Sudanese civil servant (1923–1976)

Omar Abdel Hameed Adeel (عمر عبد الحميد عديل, 21 July 1923 – 1976) was a Sudanese civil servant and diplomat. He is the inaugural Permanent Representatives of Sudan to the United Nations.

== Biography ==

=== Early life ===
Adeel was born on 21 July 1923, in Baja village near Dongola, Northern State during the Anglo-Egyptian occupation of Sudan. He completed high school in Atbara, then moved to Khartoum to attend Gordon Memorial College but left after completing his second year.

=== Career ===
Adeel sat for the civil service exam. He worked as a writer in the Sudanese Railways Department (1942 – 1943), the Sudan Defence Force (1943 – 1945), the Customs Department (1945 – 1947), then the Police Department (1948 – 1956).

While working with the Police Department, Adeel completed a diploma in Law at the University of Exeter, followed by a bachelor degree in Law at the University of London. Between 1954 and 1956, he was part of the transitional team working between the Governor-General of the Sudan government and the Sudanese interim-government.

Adeel became the Sudanese ambassador to Italy after Sudan independence in 1956. On 30 July 1957, Adeel became the inaugural Permanent Representatives of Sudan to the United Nations, where he became a member of the Asian-African block in the UN. In 1962, he was elected unanimously as the chairman of the UN General Assembly's political committee.

In 1964, Adeel was one of three candidates for the 19th president of the United Nations General Assembly. Alex Quaison-Sackey was elected, earning 18 out of 33 votes, to become the first black African to occupy that position. In December 1964 and following the October 1964 Revolution in Sudan, he was replaced by Fakhreddine Mohamed as the Permanent Representatives of Sudan to the United Nations.

In 1965, Adeel served as one of the UN observers for the 1965 Cook Islands general election. In 1966, he was appointed the UN representative on the "Aden question", which referred to the issue of the decolonisation of the British colony of Aden, including the Eastern and Western Aden Protectorates, and surrounding islands, and its future status.

In 1974, he became the Resident Representative of the UN Development Programme in Iraq. There, he became a close friend to Ahmed Hassan al-Bakr, President of Iraq from 1968 to 1979.

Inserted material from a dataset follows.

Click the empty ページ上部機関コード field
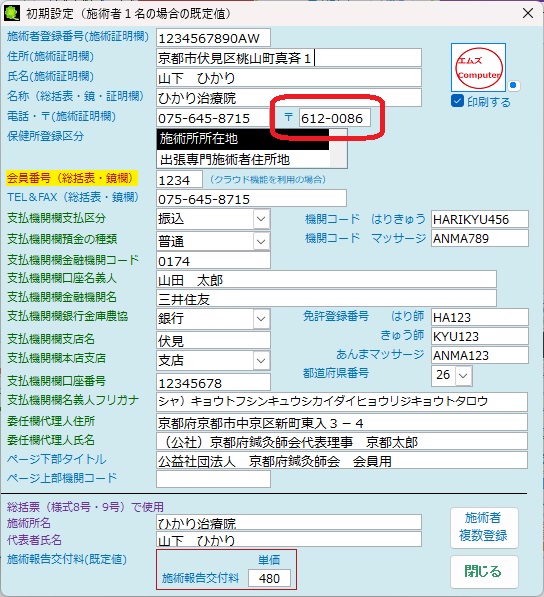pos(213,479)
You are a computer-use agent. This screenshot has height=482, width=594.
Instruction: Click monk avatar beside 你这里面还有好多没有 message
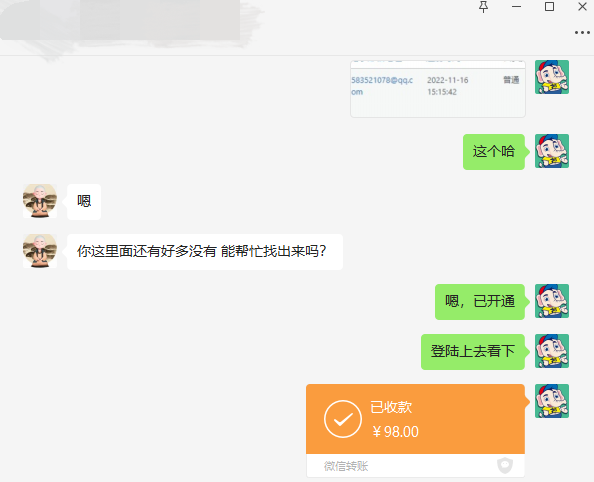click(40, 251)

=== Personal life and death ===
In 1972, Adeel was accused by a New York woman of fathering her child and demanded financial support. Adeel invoked diplomatic immunity, leading to the case's dismissal.

He died in 1976.

== Awards and honours ==
Adeel received the Grand Cross of Order of St. Sylvester, the Order of Merit of the Italian Republic, and the grand officer of the Order of Menelik II.